Apart from the pictures, every entry below should be repeated exactly.

[Opening Dataset excerpts section]

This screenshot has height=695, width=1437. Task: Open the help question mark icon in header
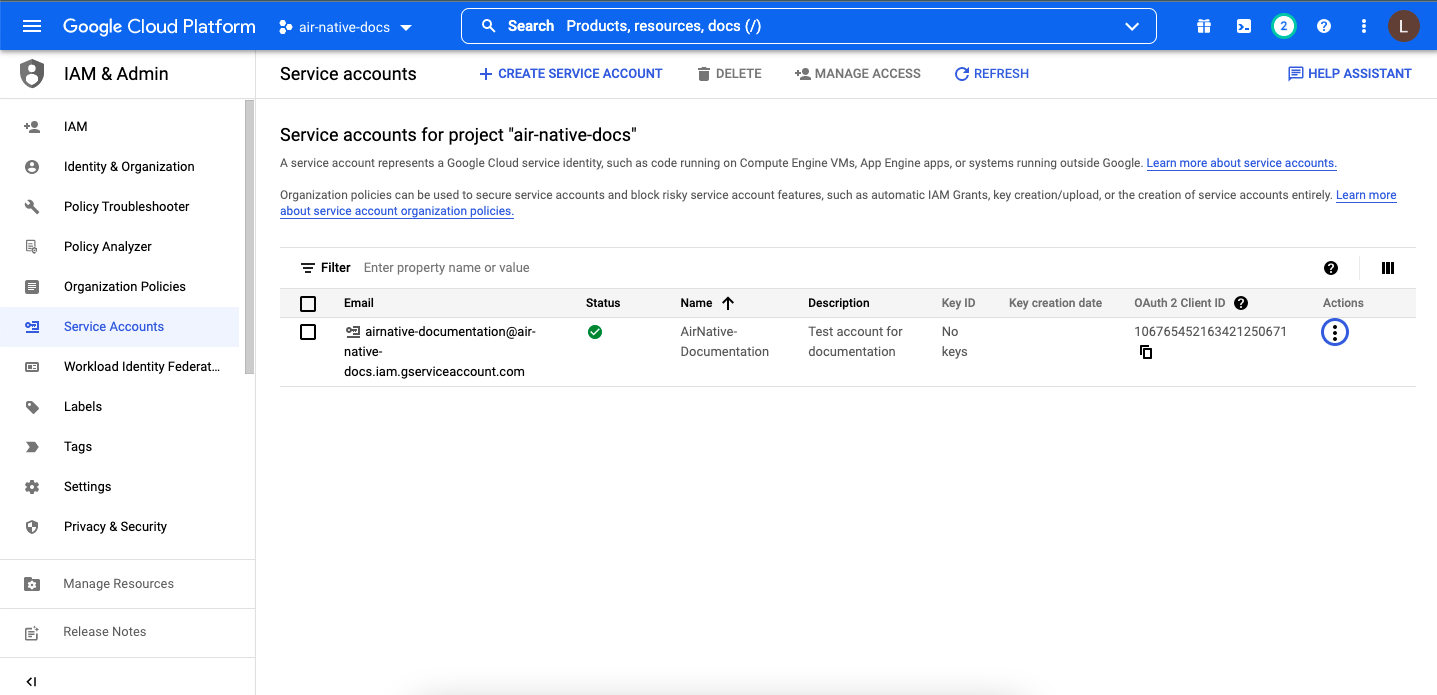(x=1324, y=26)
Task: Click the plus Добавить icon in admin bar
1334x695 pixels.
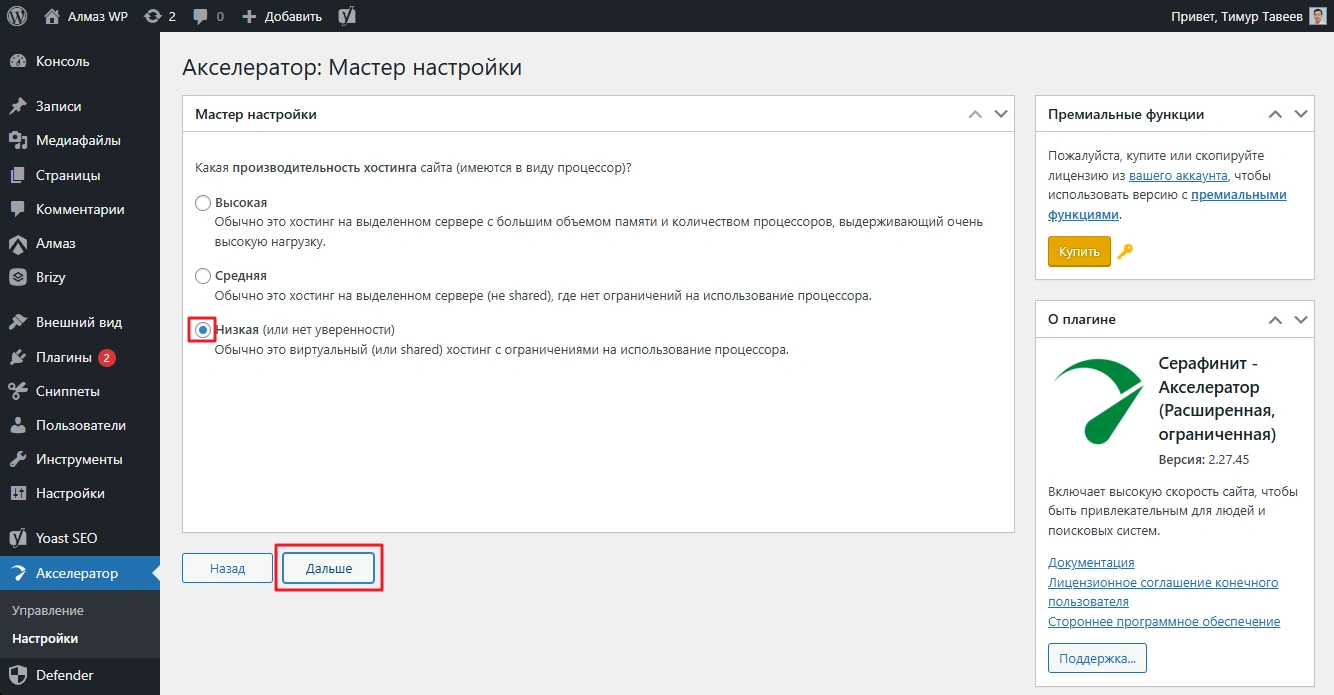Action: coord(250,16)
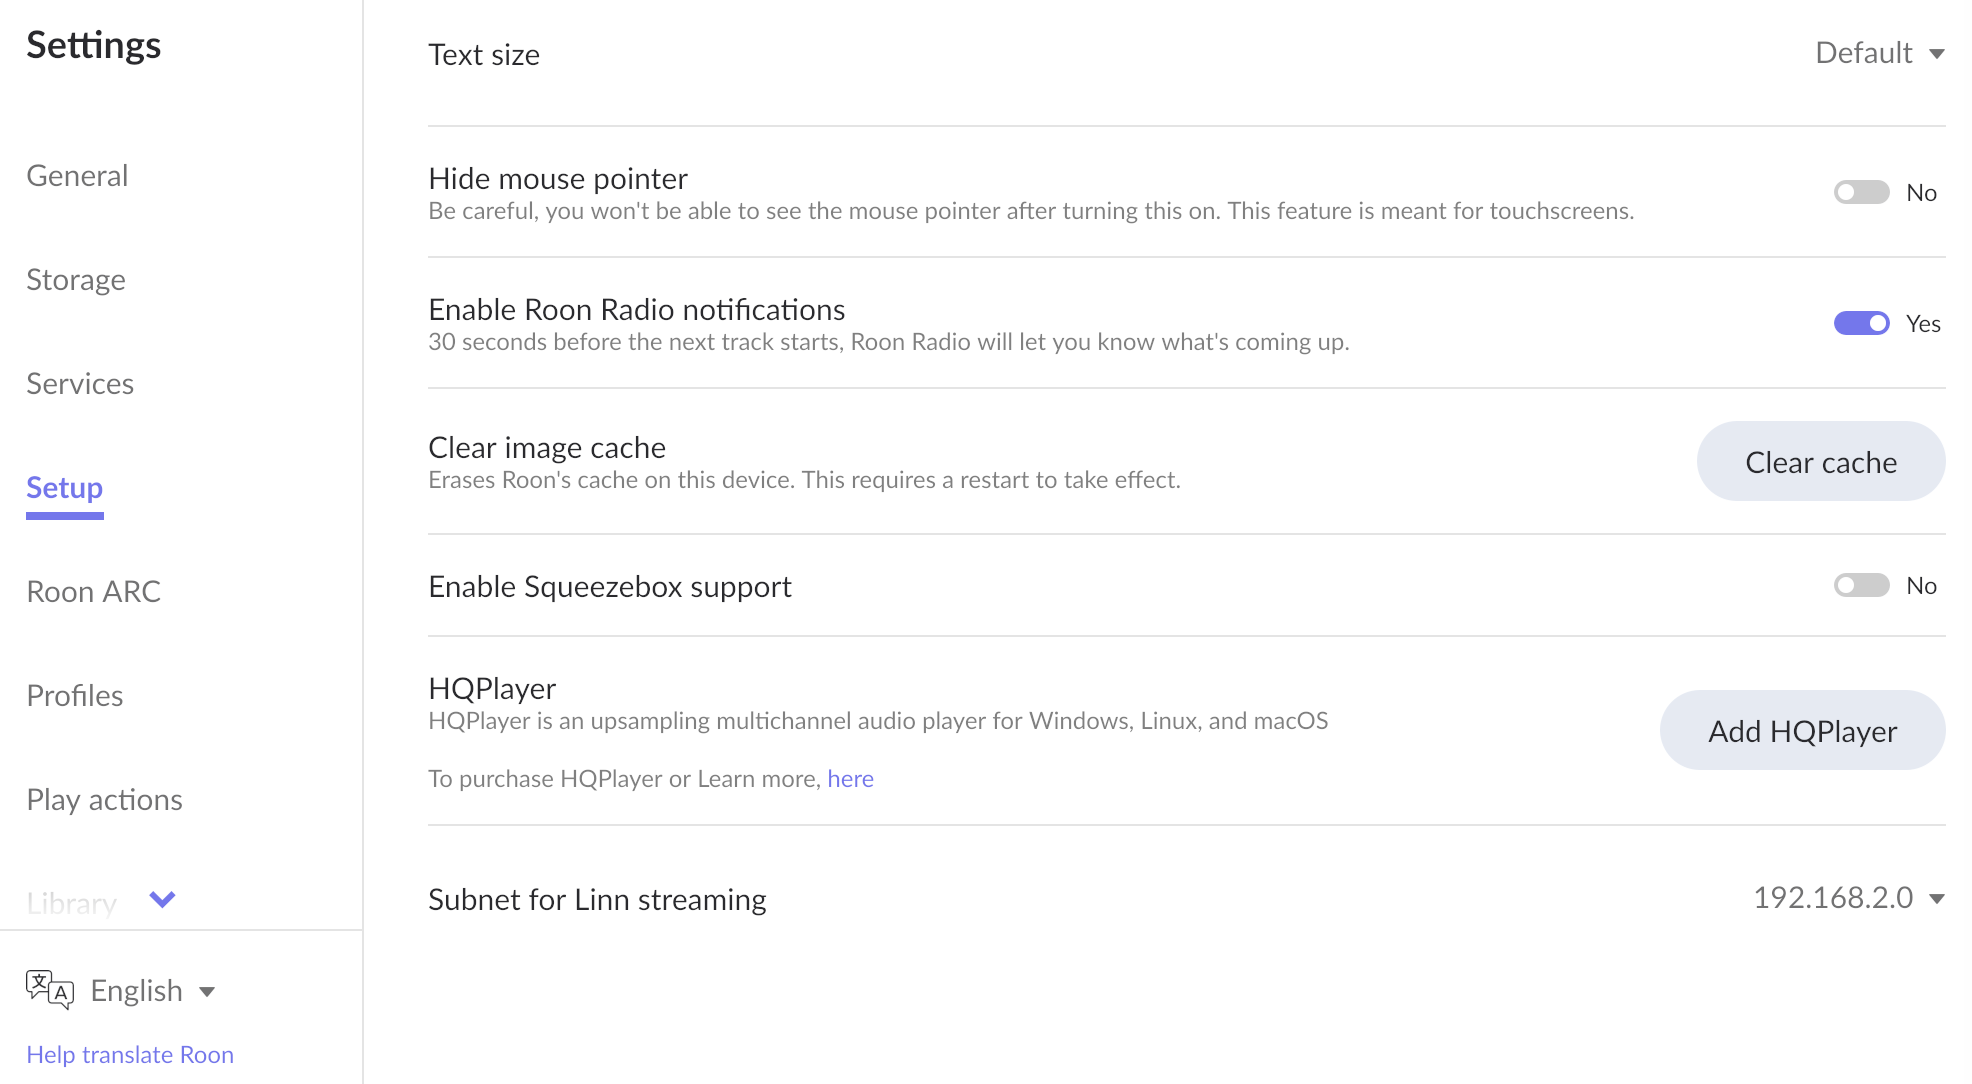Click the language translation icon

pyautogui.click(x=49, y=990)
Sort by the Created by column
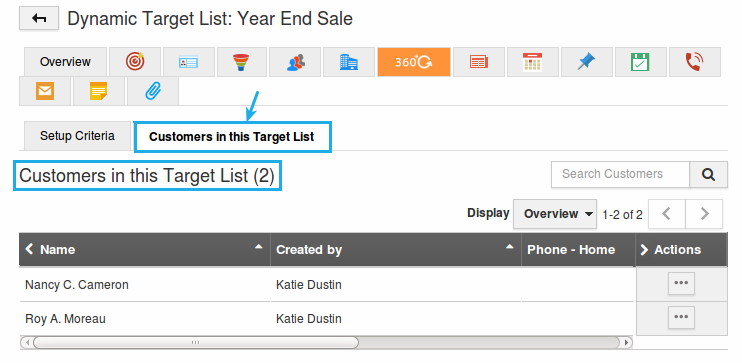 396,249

[Closing Dataset excerpts section]

## [Task response]
This screenshot has height=695, width=1437. Task: Open the help question mark icon in header
(x=1324, y=26)
Task: Click the plus Добавить icon in admin bar
1334x695 pixels.
Action: coord(250,16)
Click the language translation icon

pyautogui.click(x=49, y=990)
Sort by the Created by column
 396,249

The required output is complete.